À l’intérieur, l’ambiance était étrange. Tout était resté en place comme si les propriétaires avaient quitté les lieux en urgence : des couvertures pliées, des ustensiles de cuisine, et même des magazines abandonnés sur la table. « On pourrait en faire notre planque, » suggéra Dragan en observant la petite caravane. « Personne ne viendra ici avant des mois. »
« Et on pourrait même… comme… faire des trucs ici, » ajouta Luca en regardant autour, ses yeux brillants d'idées malicieuses. « Genre quoi ? » demanda Samir, intrigué mais méfiant. « Je sais pas, des courses de voitures avec les chaises, ou des concours de qui tiendra le plus longtemps sur le lit qui bouge, » s’amusa Luca, tentant d'imaginer des jeux avec les objets du lieu. Dragan rit doucement : « T'es vraiment un gamin, toi. »
De leur côté, les jardins ouvriers, situés un peu plus loin, offraient une autre opportunité.
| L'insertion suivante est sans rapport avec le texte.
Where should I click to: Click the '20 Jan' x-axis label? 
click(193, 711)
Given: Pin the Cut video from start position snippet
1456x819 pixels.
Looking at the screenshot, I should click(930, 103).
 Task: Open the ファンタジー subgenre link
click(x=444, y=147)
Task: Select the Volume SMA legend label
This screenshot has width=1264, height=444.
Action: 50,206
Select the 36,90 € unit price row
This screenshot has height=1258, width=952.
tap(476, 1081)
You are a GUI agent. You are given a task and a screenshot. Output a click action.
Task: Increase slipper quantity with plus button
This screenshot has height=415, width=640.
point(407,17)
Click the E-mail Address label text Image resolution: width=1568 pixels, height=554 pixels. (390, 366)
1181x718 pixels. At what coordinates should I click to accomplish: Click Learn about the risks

Les cabanons de jardin, utilisés par les habitants pendant la belle saison, étaient également laissés à l’abandon dès que l’hiver approchait. Luca les avait également repérés. « C’est comme au camping, sauf que c’est plus facile d’entrer. Les portes sont en bois, et on peut forcer si besoin. »
Un après-midi, ils décidèrent d’aller explorer l’un de ces cabanons. Il ne fallut pas longtemps à Luca pour trouver une porte mal verrouillée. « Voilà, on n’a même pas besoin de forcer, » dit-il en la poussant doucement. L'intérieur était simple, presque vide : une table, deux chaises, et quelques outils de jardinage oubliés. « On pourra venir ici quand il fait trop froid dehors, » proposa Samir, toujours à la recherche d’un abri pour leurs aventures.
Ces deux lieux devinrent rapidement leurs repaires. Certains jours, ils se retrouvaient dans les caravanes, profitant de l’espace plus confortable. D’autres fois, ils s’installaient dans les cabanons des jardins ouvriers. À chaque fois, ils trouvaient des objets laissés derrière par les propriétaires : des vêtements, de la vaisselle, et même quelques bouteilles d’alcool oubliées. « Hé, on pourrait organiser une petite fête ici ! » plaisanta Luca en découvrant une bouteille de vin dans une caravane. « Ouais, toi et ton jus de raisin, » répliqua Dragan, moqueur.
Mais un jour, alors qu’ils fouillaient une nouvelle caravane, Luca tomba sur un objet inattendu. « Regardez ce que j’ai trouvé ! » Il brandit une montre en or. Samir et Dragan se rapprochèrent pour l’examiner. « On fait quoi avec ça ? » demanda Luca, ses yeux écarquillés par la découverte. « On pourrait la garder, elle doit valoir quelque chose, » répondit Dragan, toujours impassible.
Samir, cependant, ne partageait pas leur enthousiasme. Il regarda la montre avec une certaine hésitation. Voler des objets dans un économat scolaire ou prendre des objets abandonnés dans une cabane, c’était une chose. Mais s’emparer d’une montre en or, un bien personnel, cela semblait différent. « On devrait peut-être laisser ça ici, » dit-il finalement, sa voix plus basse. « Ça commence à aller un peu trop loin. »
Dragan, toujours réfléchi dans les moments critiques, hocha la tête. « Samir a raison. On fait ça pour s’amuser, pas pour devenir des voleurs. » Luca haussa les épaules, mais concéda. « Ok, on la laisse. Mais c’est pas comme si quelqu’un allait s’en rendre compte. » Ils remirent la montre à sa place, et ce moment marqua une pause dans leur exploration.
Les caravanes du camping et les cabanons des jardins ouvriers devinrent leur refuge durant l’hiver. Là-bas, loin du regard des adultes et des règles de l’école, ils étaient libres. Leur complicité grandissait à chaque escapade, mais Samir savait que ce jeu risquait un jour de les mener trop loin. Pourtant, pour l’instant, il était encore temps de profiter de ces moments, d’oublier les dangers, et de vivre ces instants comme une échappatoire au quotidien.